SparkStreaming foreachRDD 算子

import java.sql.DriverManager

import org.apache.spark.streaming.{Seconds, StreamingContext}
import org.apache.spark.{SparkConf, SparkContext}

/**
  * 核心算子:foreachRDD
  */
object WordCountForeachRDD {
  def main(args: Array[String]) {
    //做单词计数
    val sparkConf = new SparkConf().setAppName("WordCountForeachRDD").setMaster("local[2]")
    val sc = new SparkContext(sparkConf)
    val ssc = new StreamingContext(sc, Seconds(5))
    val lines = ssc.socketTextStream("hadoop1", 8888)
    val words = lines.flatMap(_.split(","))
    val wordCounts = words.map(x => (x, 1)).reduceByKey(_ + _)

    //将结果保存到Mysql(一) 这句代码是不能运行的。
    wordCounts.foreachRDD { (rdd,time) =>
      //创建了数据库连接
      //executed at the driver
      Class.forName("com.mysql.jdbc.Driver")
      val conn = DriverManager.getConnection("jdbc:mysql://hadoop1:3306/test", "root", "root")
      val statement = conn.prepareStatement(s"insert into wordcount(ts, word, count) values (?, ?, ?)")
      //statement 要从Driver通过网络发送过来
      //序列化的事,statement不支持序列化。
      //connection object not serializable)
      rdd.foreach { record =>
        //executed at the worker(Executor)
        //遍历每一条数据,然后把数据插入数据库。
        statement.setLong(1, time.milliseconds)
        statement.setString(2, record._1)
        statement.setInt(3, record._2)
        statement.execute()
      }
      statement.close()
      conn.close()
    }
    //启动Streaming处理流
    ssc.start()

    ssc.stop(false)


    //将结果保存到Mysql(二)
    wordCounts.foreachRDD { (rdd, time) =>
      ///driver
      rdd.foreach { record => //10000
        //worker
        //为每一条数据都创建了一个连接。
        //连接使用完了以后就关闭。
        //频繁的创建和关闭连接。

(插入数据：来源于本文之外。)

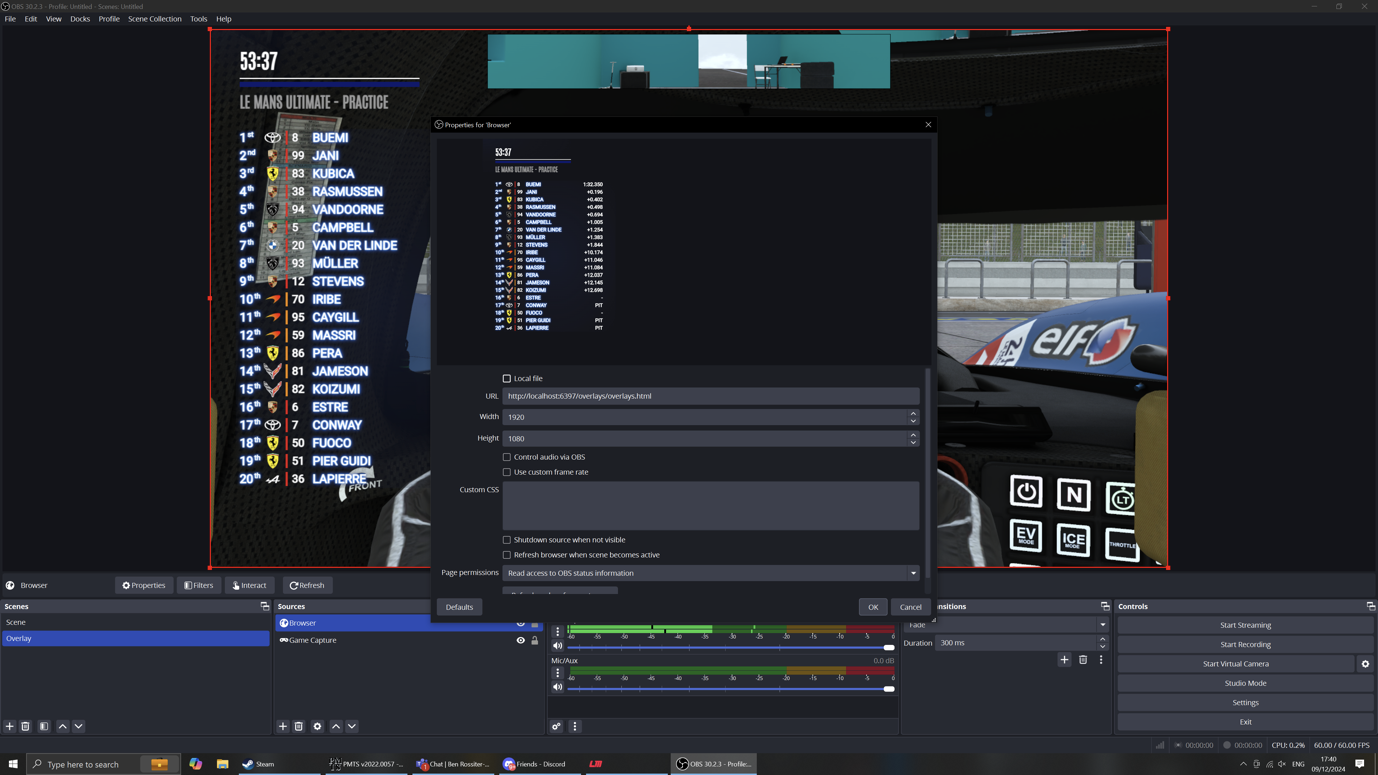Refresh the Browser source
Image resolution: width=1378 pixels, height=775 pixels.
click(307, 585)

其实对数据性能影响很大。
        //executor,worker
        Class.forName("com.mysql.jdbc.Driver")
        val conn = DriverManager.getConnection("jdbc:mysql://hadoop1:3306/test", "root", "root")
        val statement = conn.prepareStatement(s"insert into wordcount(ts, word, count) values (?, ?, ?)")
        statement.setLong(1, time.milliseconds)
        statement.setString(2, record._1)
        statement.setInt(3, record._2)
        statement.execute()
        statement.close()
        conn.close()
      }
    }

    //将结果保存到Mysql(三)
    wordCounts.foreachRDD { (rdd, time) =>
      rdd.foreachPartition { partitionRecords => //10000 =>100
        Class.forName("com.mysql.jdbc.Driver")
        val conn = DriverManager.getConnection("jdbc:mysql://hadoop1:3306/test", "root", "root")
        val statement = conn.prepareStatement(s"insert into wordcount(ts, word, count) values (?, ?, ?)")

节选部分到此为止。